SI-KULIT PUTIH SEDIKIT BERKERUT


Tanggal 15 Oktober 2014, aku diajak oleh seorang sahabat keliling Malioboro. Aku memanggilnya “Ariel”, karena wajahnya yang mirip dengan artis fenomenal Indonesia bernama “ariel”. Nama sebenarnya Abdul al-Muzammi. Malioboro sebuah tempat pusat perbenlanjaan dan icon—nya kota Yogyakarta. Tempat ini terkenal tidak hanya di Indonesia namun sampai ke Mancanegara. Di sinilah semua ekonomi kreatif masyarakat dipasarkan, sebahagian diekspor ke seluruh Indonesia, bahkan ke berbagai negara Malaysia, Tailand, misalnya.
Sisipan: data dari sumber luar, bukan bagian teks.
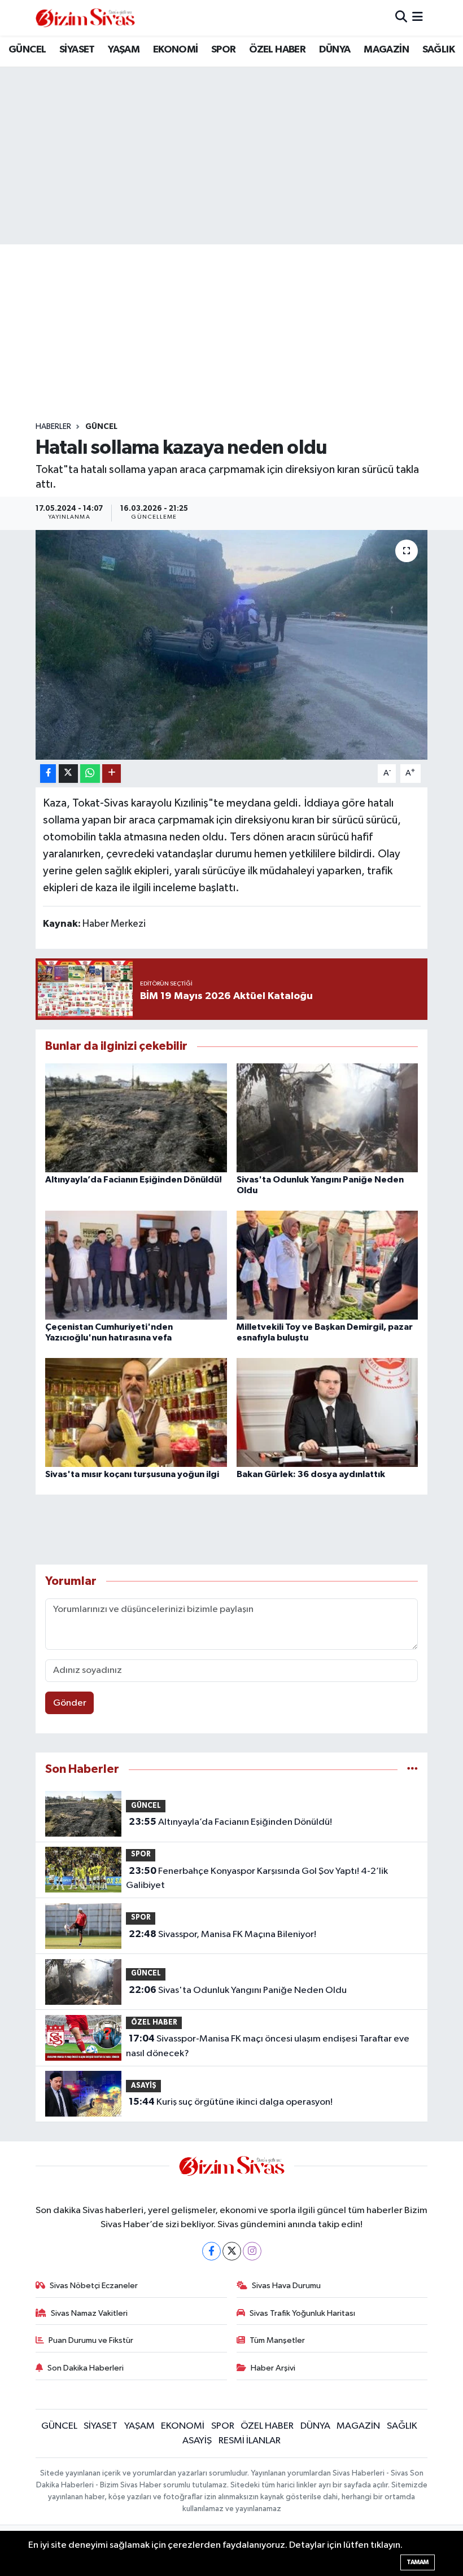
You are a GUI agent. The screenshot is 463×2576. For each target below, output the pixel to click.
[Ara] (401, 18)
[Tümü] (412, 1769)
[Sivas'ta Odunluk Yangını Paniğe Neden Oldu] (327, 1117)
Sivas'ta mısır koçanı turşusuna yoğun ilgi (132, 1474)
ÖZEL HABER (277, 50)
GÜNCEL (27, 50)
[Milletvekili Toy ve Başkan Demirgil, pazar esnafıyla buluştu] (327, 1265)
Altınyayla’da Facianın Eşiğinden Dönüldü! (133, 1179)
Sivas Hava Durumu (286, 2285)
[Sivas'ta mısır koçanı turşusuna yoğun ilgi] (136, 1412)
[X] (231, 2251)
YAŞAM (123, 50)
Sebetulnya tempat ini, sudah tidak asing lagi bagiku. Artinya tidak terhitung lagi dengan jari berapa kali saya berkunjung ke Malioboro, lupa. Namun ada yang berbeda dengan perjalanan kali ini, di mana saya tidak langsung dibawa ke Malioboro. Tapi saya terlebih dahulu diajak minum es, masih daerah Malioboro itu sendiri. Katanya haus, dan aku juga merasakan demikian. Maklum kota Yogyakarta lagi musim kemarau, sudah hampir tiga bulan tidak turun hujan. Bahkan di daerah-daerah lain ada yang sudah kekeringan.
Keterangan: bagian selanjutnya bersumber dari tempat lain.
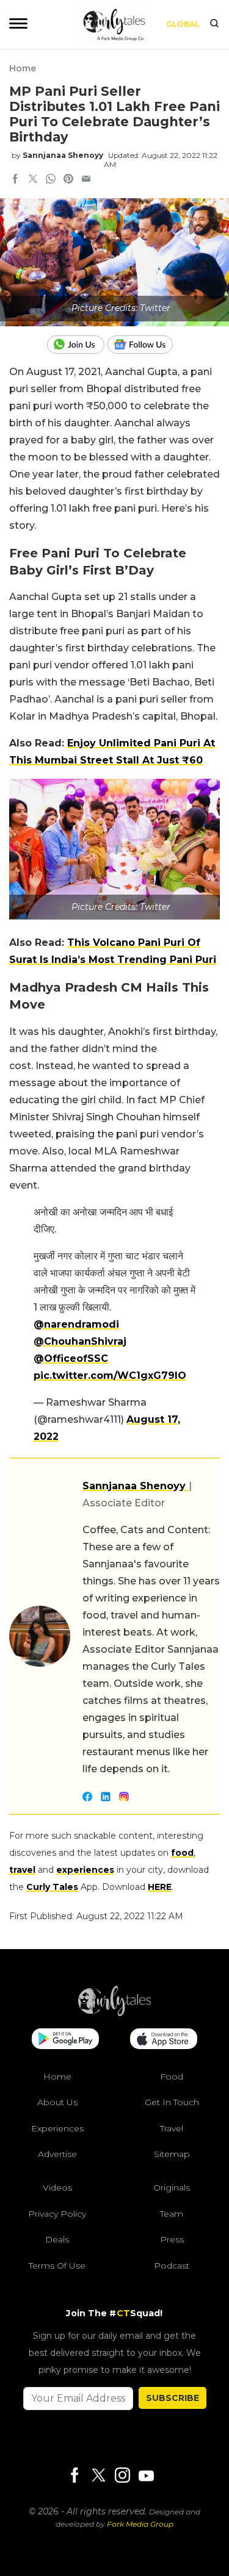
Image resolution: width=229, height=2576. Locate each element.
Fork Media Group (140, 2523)
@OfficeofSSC (71, 1358)
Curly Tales (52, 1886)
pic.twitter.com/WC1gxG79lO (110, 1375)
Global (183, 24)
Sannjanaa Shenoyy (63, 155)
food (182, 1852)
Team (171, 2213)
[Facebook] (74, 2476)
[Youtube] (146, 2475)
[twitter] (33, 180)
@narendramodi (76, 1324)
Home (22, 68)
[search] (214, 24)
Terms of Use (57, 2265)
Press (172, 2239)
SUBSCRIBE (172, 2397)
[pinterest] (68, 180)
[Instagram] (122, 2476)
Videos (57, 2187)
Aku sih manut saja, soalnya ke Malioboro juga bukan niat mau belanja, cuma ingin lihat-lihat saja. Maklum, bulan tua. Akhirnya es sudah dipesan dua porsi, dan kami minum bersama. Dinginnya es membuat tenggorokanku terasa plong, seakan-akan membuatku lupa bahwa kota Yogyakarta sudah tiga bulan dilanda musim kemarau. Kemudian menghilangkan rasa prihatinku bahwa saudara-saudaraku di daerah yang lain dilanda kekeringan. Bahkan, menghilangkan ingatakanku akan musibah meletusnya gunung Sinabung di tempat asalku, Medan. Sesaat aku terhenti, “astagfirullah” ucapku. Tidak bisa membantu dengan tangan minimal dengan do’a. semoga mereka mendapatkan kesabaran dan musibah dihilangkan. Hanya itu yang ada dalam benak do’aku.
Tanpa sengaja, aku melihat ke grobak kecil tempat pembuatan es. Saya melihat sepasang manusia dengan sibuknya melayani pelanggan. Selain kami berdua, di sampingku ada seorang bapak-bapak memakai baju kaos sederhana, memiliki kulit putih sedikit berkerut, kira-kira berumur 52 tahun. Si kulit putih sedikit berkerut itulah yang punya grobak es berwarna biru tersebut. Sedangkan sepasang manusia yang sibuk memarut es sampai halus, sibuk melayani pelanggan adalah karyawannya. Sesekali karyawan tersebut saya lihat menghela nafas, sambil mengusap dahi, capek. Lalu saya beranikan diri bertanya kepada pemiliknya:
“baru jualan pak ya”? Tanyaku dengan lembut. Pertanyaan yang cukup simple.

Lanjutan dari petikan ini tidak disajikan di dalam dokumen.